=== Available data ===
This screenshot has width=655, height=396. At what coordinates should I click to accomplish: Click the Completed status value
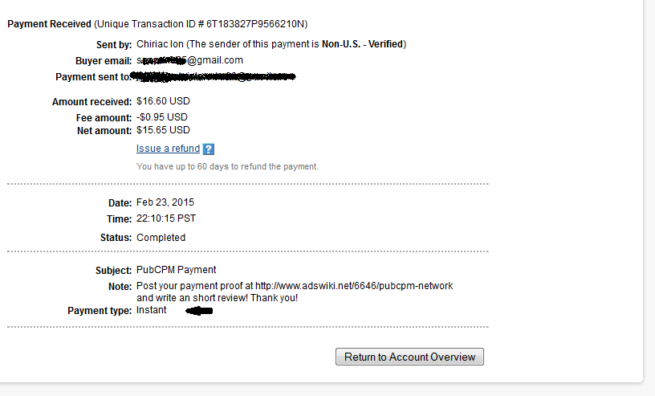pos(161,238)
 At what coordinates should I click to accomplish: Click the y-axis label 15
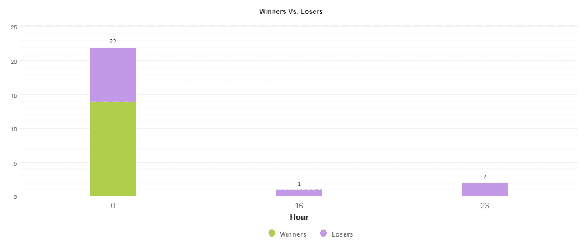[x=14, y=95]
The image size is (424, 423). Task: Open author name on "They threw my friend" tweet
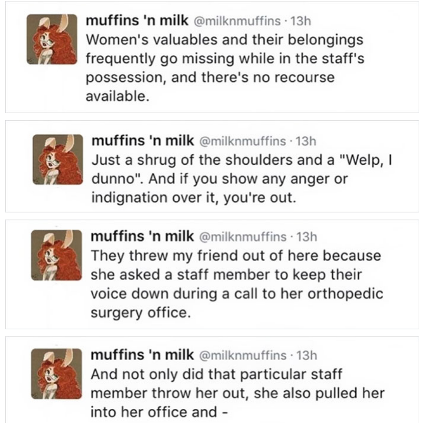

==

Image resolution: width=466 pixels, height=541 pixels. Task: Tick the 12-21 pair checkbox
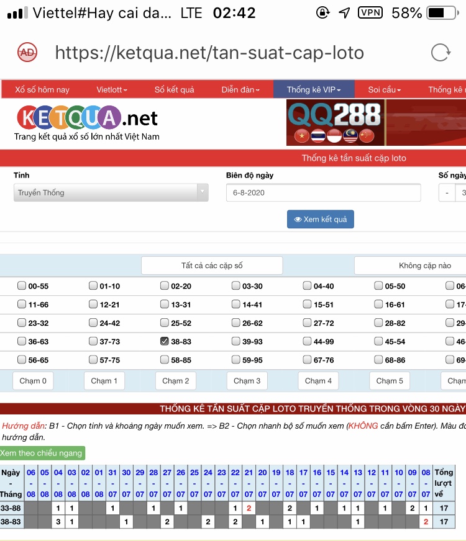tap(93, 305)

* * *

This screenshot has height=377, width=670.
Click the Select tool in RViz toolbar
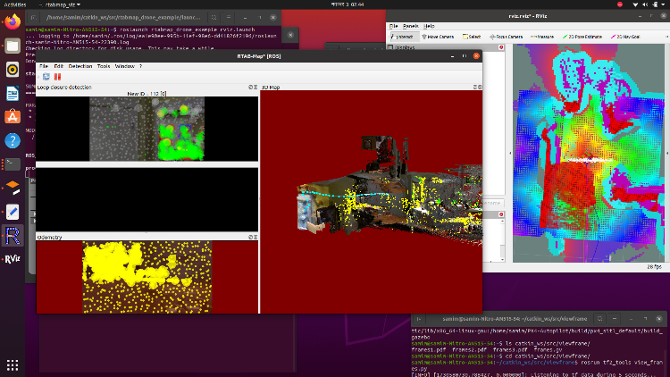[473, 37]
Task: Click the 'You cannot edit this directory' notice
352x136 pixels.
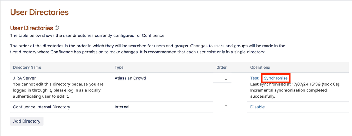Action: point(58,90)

=== Task requirements ===
Each line between the one holding "y-axis label 15" and the one holding "The image size", inclusive, should be copied exactly as it appears above, and pictures should be omitted.

=== Solution to this exercise ===
 At what coordinates should I click to accomplish: Click the y-axis label 15
[x=14, y=95]
The image size is (424, 423). Task: Open author name on "They threw my friend" tweet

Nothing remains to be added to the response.